Professor John Torrence Tate, winner of this year's Abel Prize, is already officially retired. He's 85, but still active and highly respected. PHOTO: Abelprisen

“The situation for pupils from 16 to 18 is extremely difficult,” Elisabeth Aspaker, a member of the Norwegian Parliament’s education committee, told newspaper Aftenposten. “In a matter of a few years this age group will lose its best-qualified teachers in math and science.”

Pupils from Sommerlyst School in her county in Northern Norway have just won a national math competition dubbed KappAbel, named after the Norwegian 19th-century math prodigy Niels Henrik Abel. That also won them the chance to meet John Torrence Tate, the winner of this year’s Abel Prize, often called the “Nobel in mathematics.”

Aspaker was happy on their behalf, but worried about how the northernmost counties are going be able to hold on to their aging math and science teachers and at the same time recruit new staff with mathematical training.
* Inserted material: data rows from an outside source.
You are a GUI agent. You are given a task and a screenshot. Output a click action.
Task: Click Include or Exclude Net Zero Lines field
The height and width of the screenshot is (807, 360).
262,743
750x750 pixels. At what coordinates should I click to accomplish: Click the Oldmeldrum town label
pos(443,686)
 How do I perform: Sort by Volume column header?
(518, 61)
An international study called TIMSS Advanced, gives further reason for worry. It shows that more than 73 per cent of Norwegian math teachers are over 50.

“We’re already into overtime in ensuring good senior employee relations in order that we can retain these teachers for as long as possible,” says Aspaker, adding that more training is needed for new teachers.

Education minister Kristin Halvorsen, thinks that math competitions increase interest in the subject.  The KappAbel is a good example, and large Norwegian firm Det Norske Veritas also recently helped back the “Albert”  math competition, precisely to stimulate interest in science and math at the high school level.

Other awards in Norway include The Holmboe Prize to the country’s best math teacher. It was won this year by Therese Hagfors from Bjørnevatn in Finnmark county in Northern Norway.

Another Abel prize for 16-19 year-olds also went to one of Norway’s northern counties. Tony Valle from Hammerfest in Finnmark won this year’s prize.